### [Latihan]
#1 Tuliskan ulang secara persis sebagian teks tentang roket RX-420: mulai dari kata-kata "Momentum ini harus", lalu berhenti setelah "Ambalat yakni Malaysia.".
#2 Tentukan apakah setiap pernyataan berikut sesuai dengan teks tentang roket RX-420. Jawab ya atau tidak, lalu kutip persis kata-kata teks yang menentukannya: (a) Roket RX-420 dapat mencapai 4 kali kecepatan suara. (b) Seluruh komponen roket, termasuk subsistem mikroprosesor, dibuat di dalam negeri. (c) Anggaran peluncuran roket RX-420 lebih dari Rp 50 milyar.

### [Teks Sumber]
****

Blog Dhita Yudhistira

Apakah Blog kata resmi dalam Bahasa Indonesia?

Wednesday, July 15, 2009

Roket RX-420 & CN-235 Militer

Saya ambil email dari Cardiyan HIS untuk dibaca di sini. Saya kira cukup menarik. Yakinlah, kita mampu.

Roket RX-420 & CN-235 Militer:
Getarkan Australia, Singapura, Malaysia
Oleh Cardiyan HIS

Momentum ini harus dijaga terus dan ditingkatkan sebagai kebanggaan atas kemampuan teknologi sendiri. Jangan sampai karya insinyur Indonesia ini dijegal justru oleh orang Indonesia sendiri (biasa) para ekonom-ekonom Pemerintah yang sering menganggap karya bangsa sendiri sebagai terlalu mahal dan hanya buang-buang uang saja untuk riset ....! Inilah musuh yang sebenarnya. Waspadailah kawan-kawan insinyur Indonesia.


Meski sudah berlangsung 2 pekan yang lalu, peluncuran roket RX-420 Lapan ternyata masih jadi buah bibir. Anehnya bukan jadi buah bibir di Indonesia yang lebih senang ceritera Pilpres, tetapi di Australia, Singapura dan tentu saja di negara tetangga yang suka siksa TKI dan muter-muterin Ambalat yakni Malaysia.

Seperti diketahui roket RX-420 ini menggunakan propelan yang dapat memberikan daya dorong lebih besar sehingga mencapai 4 kali kecepatan suara. Hal itu membuat daya jelajahnya mencapai 100 km. Bahkan bisa mencapai 190 km bila struktur roket bisa dibuat lebih ringan. Yang punya nilai tambah tinggi ini adalah 100% hasil karya anak bangsa, para insinyur Indonesia. Begitu pula semua komponen roket-roket balistik dan kendali dikembangkan sendiri di dalam negeri, termasuk software. Hanya komponen subsistem mikroprosesor yang masih diimpor. Anggaran yang dikeluarkan untuk peluncurannya pun “cuma” Rp 1 milyar. Kalah jauh dengan yang dikorupsi para anggota DPR untuk traveller checks pemenangan Miranda Gultom sebagai Deputi Senior Gubernur BI yang lebih dari Rp. 50 milyar. Apalagi kalau dibandingkan dengan korupsi BLBI yang lebih dari Rp. 700 trilyun.

****

### [Segmen Data]
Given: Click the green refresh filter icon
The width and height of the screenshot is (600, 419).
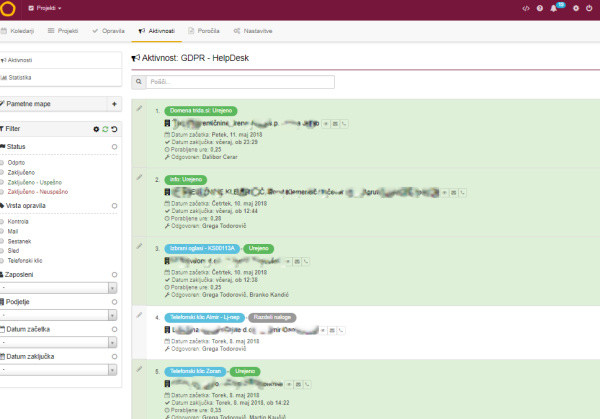Looking at the screenshot, I should point(105,129).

****

### [Jawaban Latihan]
#1
Momentum ini harus dijaga terus dan ditingkatkan sebagai kebanggaan atas kemampuan teknologi sendiri. Jangan sampai karya insinyur Indonesia ini dijegal justru oleh orang Indonesia sendiri (biasa) para ekonom-ekonom Pemerintah yang sering menganggap karya bangsa sendiri sebagai terlalu mahal dan hanya buang-buang uang saja untuk riset ....! Inilah musuh yang sebenarnya. Waspadailah kawan-kawan insinyur Indonesia.


Meski sudah berlangsung 2 pekan yang lalu, peluncuran roket RX-420 Lapan ternyata masih jadi buah bibir. Anehnya bukan jadi buah bibir di Indonesia yang lebih senang ceritera Pilpres, tetapi di Australia, Singapura dan tentu saja di negara tetangga yang suka siksa TKI dan muter-muterin Ambalat yakni Malaysia.

#2
(a) Ya: "sehingga mencapai 4 kali kecepatan suara"
(b) Tidak: "Hanya komponen subsistem mikroprosesor yang masih diimpor."
(c) Tidak: "Anggaran yang dikeluarkan untuk peluncurannya pun “cuma” Rp 1 milyar."